Piccata, Paella and Other Secrets to 10 Years of Marriage
Today is my wedding anniversary. It all started with my 4-Step Chicken Piccata, the first dish I ever cooked for Philippe (I made it with veal and served it on a bed of sauteed spinach). And it culminated in a crusty paella, a d’Arabian family tradition, served alfresco on a June evening a couple of years later to about a hundred of our friends and family who had traveled to our wedding in the village where Philippe grew up.
Since we had so many tourists visiting from as far as Hawaii, our wedding stretched into a two-week vacation, filled with meals, toasts and sightseeing that started in Paris and made its way south to Aix-en-Provence. By the time our actual wedding arrived, it seemed as though our guests had become a community, connected by something more than just being on our short list of special people in our lives.

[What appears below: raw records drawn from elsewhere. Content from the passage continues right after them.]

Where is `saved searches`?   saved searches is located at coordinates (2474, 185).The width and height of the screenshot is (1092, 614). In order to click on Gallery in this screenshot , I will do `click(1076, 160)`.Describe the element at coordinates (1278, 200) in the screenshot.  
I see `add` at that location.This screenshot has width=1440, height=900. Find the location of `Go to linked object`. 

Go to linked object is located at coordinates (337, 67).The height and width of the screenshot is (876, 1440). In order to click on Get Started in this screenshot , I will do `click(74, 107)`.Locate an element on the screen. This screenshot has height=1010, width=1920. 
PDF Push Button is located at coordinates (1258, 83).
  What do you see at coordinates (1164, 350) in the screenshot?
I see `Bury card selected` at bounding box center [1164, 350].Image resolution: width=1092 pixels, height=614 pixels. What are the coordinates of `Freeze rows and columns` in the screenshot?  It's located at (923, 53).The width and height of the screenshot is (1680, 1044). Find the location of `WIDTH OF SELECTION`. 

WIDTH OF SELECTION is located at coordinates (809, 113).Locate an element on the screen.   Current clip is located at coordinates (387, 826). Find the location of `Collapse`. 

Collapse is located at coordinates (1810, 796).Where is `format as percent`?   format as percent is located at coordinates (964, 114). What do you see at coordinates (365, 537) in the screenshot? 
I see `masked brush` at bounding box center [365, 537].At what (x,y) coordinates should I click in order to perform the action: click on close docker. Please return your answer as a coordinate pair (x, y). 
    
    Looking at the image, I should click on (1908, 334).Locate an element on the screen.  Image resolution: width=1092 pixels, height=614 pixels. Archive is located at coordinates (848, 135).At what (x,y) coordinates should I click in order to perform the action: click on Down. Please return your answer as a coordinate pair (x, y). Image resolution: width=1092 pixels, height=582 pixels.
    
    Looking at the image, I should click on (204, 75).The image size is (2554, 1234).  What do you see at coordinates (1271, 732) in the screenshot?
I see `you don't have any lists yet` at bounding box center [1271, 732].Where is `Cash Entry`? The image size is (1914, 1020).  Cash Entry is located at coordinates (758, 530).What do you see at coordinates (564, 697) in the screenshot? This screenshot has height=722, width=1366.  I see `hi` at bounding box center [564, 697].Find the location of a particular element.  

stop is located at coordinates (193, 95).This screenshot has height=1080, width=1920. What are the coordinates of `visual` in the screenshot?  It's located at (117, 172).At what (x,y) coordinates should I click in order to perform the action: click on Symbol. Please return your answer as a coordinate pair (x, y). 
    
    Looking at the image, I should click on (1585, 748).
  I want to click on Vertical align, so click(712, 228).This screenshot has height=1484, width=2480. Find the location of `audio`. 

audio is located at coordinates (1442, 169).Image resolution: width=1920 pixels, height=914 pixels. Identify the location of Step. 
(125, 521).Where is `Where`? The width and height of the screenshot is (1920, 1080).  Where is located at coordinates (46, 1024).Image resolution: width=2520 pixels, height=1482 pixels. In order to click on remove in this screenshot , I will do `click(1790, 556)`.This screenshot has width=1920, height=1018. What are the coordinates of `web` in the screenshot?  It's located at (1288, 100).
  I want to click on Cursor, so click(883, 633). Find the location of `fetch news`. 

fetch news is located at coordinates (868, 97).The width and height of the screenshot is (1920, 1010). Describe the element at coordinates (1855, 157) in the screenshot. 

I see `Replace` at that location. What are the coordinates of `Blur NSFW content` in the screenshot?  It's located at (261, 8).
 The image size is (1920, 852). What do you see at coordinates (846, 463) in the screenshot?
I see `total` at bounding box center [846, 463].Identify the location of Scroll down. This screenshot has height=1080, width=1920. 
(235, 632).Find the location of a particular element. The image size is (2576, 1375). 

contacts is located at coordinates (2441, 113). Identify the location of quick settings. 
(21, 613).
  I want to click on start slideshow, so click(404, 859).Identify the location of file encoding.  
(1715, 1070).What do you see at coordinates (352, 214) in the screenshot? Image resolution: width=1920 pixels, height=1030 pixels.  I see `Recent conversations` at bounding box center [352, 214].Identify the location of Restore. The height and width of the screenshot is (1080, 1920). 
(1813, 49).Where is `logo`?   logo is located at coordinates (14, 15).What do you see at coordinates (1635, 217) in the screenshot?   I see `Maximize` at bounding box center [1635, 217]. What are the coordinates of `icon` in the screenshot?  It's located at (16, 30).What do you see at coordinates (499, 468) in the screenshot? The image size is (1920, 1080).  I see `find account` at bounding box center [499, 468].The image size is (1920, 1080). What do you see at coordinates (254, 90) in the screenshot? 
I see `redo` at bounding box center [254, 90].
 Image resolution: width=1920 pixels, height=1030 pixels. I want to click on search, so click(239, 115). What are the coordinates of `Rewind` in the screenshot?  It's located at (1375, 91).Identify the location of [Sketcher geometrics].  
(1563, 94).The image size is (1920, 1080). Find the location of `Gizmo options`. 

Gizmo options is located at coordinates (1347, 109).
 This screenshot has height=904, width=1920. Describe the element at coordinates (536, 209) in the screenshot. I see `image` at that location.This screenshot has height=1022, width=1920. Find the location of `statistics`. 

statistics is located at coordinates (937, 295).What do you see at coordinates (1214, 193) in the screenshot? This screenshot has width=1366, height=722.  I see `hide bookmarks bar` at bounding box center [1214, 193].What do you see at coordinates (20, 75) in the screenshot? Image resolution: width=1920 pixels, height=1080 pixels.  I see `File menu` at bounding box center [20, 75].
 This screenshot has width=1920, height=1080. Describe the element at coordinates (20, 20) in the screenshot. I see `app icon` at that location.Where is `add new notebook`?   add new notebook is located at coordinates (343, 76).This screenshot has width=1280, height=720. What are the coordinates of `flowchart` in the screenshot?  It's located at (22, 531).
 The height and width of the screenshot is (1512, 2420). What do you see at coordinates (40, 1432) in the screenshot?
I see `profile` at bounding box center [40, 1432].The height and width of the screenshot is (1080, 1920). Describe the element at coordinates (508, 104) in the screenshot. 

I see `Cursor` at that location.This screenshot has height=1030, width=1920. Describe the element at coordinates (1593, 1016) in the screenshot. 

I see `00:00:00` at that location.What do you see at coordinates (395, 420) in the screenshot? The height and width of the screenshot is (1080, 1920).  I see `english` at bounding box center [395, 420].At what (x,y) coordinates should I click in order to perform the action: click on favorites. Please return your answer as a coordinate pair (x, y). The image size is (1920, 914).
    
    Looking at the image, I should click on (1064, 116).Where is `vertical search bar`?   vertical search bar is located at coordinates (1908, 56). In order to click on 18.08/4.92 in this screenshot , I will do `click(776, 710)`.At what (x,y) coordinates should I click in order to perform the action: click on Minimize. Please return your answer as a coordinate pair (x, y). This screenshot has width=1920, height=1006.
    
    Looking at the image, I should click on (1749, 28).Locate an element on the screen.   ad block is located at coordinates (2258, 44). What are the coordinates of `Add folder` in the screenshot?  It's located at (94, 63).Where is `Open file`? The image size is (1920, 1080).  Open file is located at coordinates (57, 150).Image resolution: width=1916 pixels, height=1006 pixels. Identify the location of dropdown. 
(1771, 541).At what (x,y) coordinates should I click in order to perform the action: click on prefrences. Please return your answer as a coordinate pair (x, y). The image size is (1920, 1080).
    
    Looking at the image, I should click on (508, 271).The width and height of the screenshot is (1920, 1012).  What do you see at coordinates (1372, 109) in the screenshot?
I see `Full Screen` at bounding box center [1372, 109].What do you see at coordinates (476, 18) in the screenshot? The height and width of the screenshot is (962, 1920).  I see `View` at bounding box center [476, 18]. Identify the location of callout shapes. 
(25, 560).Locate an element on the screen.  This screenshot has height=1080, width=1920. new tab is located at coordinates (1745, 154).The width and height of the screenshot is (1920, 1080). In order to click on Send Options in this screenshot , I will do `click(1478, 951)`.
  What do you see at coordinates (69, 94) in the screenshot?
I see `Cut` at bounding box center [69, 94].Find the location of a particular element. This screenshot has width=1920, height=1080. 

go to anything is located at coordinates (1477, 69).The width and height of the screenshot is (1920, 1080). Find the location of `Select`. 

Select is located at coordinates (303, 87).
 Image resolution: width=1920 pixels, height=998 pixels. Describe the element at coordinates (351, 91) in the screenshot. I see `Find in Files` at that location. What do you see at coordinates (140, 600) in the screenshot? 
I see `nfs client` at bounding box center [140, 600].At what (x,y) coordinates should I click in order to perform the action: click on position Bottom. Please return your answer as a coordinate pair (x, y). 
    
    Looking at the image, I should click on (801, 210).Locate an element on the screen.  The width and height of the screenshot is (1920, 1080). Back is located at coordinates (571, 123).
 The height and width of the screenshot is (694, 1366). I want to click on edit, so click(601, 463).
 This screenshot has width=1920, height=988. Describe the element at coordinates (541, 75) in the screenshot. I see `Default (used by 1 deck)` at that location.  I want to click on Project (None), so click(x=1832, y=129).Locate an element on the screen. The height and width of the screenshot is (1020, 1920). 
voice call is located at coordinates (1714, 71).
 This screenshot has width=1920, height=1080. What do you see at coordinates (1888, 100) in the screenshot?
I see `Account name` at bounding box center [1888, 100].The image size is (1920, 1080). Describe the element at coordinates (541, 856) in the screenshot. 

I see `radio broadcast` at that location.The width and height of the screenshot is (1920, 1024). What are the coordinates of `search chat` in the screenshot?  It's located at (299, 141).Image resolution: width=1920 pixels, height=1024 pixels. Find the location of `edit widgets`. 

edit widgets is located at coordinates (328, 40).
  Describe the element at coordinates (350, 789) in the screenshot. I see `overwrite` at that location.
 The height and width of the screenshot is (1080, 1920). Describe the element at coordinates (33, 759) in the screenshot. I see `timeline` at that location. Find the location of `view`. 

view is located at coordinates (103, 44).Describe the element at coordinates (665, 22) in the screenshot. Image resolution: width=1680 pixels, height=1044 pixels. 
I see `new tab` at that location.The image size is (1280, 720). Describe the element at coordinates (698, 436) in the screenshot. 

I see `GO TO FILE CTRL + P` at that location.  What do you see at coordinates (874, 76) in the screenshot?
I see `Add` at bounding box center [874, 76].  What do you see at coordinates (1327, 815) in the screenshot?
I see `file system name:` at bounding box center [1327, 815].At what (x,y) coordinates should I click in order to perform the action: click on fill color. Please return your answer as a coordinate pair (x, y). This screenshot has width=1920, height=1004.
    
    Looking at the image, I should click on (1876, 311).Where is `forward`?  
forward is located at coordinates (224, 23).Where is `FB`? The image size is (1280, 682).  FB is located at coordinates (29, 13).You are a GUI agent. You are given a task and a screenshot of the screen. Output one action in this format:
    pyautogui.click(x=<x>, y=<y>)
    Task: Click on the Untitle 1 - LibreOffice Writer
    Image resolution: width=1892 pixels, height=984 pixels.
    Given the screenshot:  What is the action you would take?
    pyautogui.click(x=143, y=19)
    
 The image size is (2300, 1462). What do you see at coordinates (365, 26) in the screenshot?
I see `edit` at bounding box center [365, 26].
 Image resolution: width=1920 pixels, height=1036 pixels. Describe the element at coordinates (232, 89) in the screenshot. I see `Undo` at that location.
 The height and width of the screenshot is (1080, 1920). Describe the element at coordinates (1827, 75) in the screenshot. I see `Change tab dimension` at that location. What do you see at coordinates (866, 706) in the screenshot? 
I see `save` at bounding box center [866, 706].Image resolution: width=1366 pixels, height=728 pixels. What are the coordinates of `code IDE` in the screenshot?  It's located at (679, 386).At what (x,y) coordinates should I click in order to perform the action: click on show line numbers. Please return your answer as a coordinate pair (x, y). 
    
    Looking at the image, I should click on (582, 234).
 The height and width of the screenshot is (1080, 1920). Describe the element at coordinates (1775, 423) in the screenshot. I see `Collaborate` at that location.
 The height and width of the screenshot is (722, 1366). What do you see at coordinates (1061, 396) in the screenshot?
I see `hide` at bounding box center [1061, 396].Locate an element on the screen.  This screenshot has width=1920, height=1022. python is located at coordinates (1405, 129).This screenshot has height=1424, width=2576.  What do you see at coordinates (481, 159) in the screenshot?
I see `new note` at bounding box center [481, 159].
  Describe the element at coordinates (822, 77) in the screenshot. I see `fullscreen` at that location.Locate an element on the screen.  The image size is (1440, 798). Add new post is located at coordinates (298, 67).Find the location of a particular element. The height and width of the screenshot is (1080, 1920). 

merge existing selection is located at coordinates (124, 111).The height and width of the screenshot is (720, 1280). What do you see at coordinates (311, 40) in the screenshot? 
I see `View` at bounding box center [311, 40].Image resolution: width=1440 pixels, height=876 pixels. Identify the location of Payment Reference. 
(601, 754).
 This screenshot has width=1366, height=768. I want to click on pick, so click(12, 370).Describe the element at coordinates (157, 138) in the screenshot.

One of my favorite snapshots caught by a guest is of my (American) stepmother talking animatedly with Philippe’s (French) grandfather, both heads are thrown back in laughter, totally understanding one another, even though neither spoke a word of the other's language.
Our wedding incorporated both of our cultures: We recited our vows in French and English, and we had a classic tiered American wedding cake as well as a French croquembouche (an impressively tall cone of cream puffs held together by spun caramelized sugar). We were married by a priest and a pastor in small stone church at the top of a hill, surrounded by the people who matter most to us. The whole experience is etched in my heart as the just-right start to my life as a d’Arabian.
The fact that I remember my wedding so fondly this week doesn’t mean it was snag-free. Instead of the rich roses (no greenery!) I had painstakingly chosen from Martha Stewart Weddings, carnations, baby’s breath and what I can refer to only as moss were delivered. My bouquet itself was a white plastic (!) spray that actually eclipsed my hip-span. Yet somehow this didn’t bother the wedding me, as much as it would have sent the engaged me through the roof. And let’s just say that it’s a good thing the experience was “etched in my heart” because the photo processing house that had our negatives went bankrupt (this was before digital was standard), leaving us with only some proofs and a few snapshots for wedding pictures (a situation that would haunt us a year later during Philippe’s final green card interview when he failed to produce a suitable photo album to match the wedding we had described in separate interrogations). Did I mention our wedding band was the French equivalent of Beatlemania? Not because we are huge Beatles fans, but it was the only band I could find locally that could sing convincingly in English. (What bride doesn’t imagine herself swaying dreamily in her wedding dress to "It’s Been a Hard Day’s Night"?)
The engagement, the wedding and the marriage — all three are special to me. But my favorite by far is the marriage. Ten years have flown. And (spoiler alert) we’re renewing our vows this year! Our four daughters will be flower girls, and I’ll probably put it together in about one-tenth the time it took me to plan my wedding. We’ll take pictures this time, and I’m going out on a limb here to say that we probably won’t hear more than a tune or two by the Beatles. For the food, maybe we’ll do something whimsical (and easy) like food trucks — as long as there’s paella.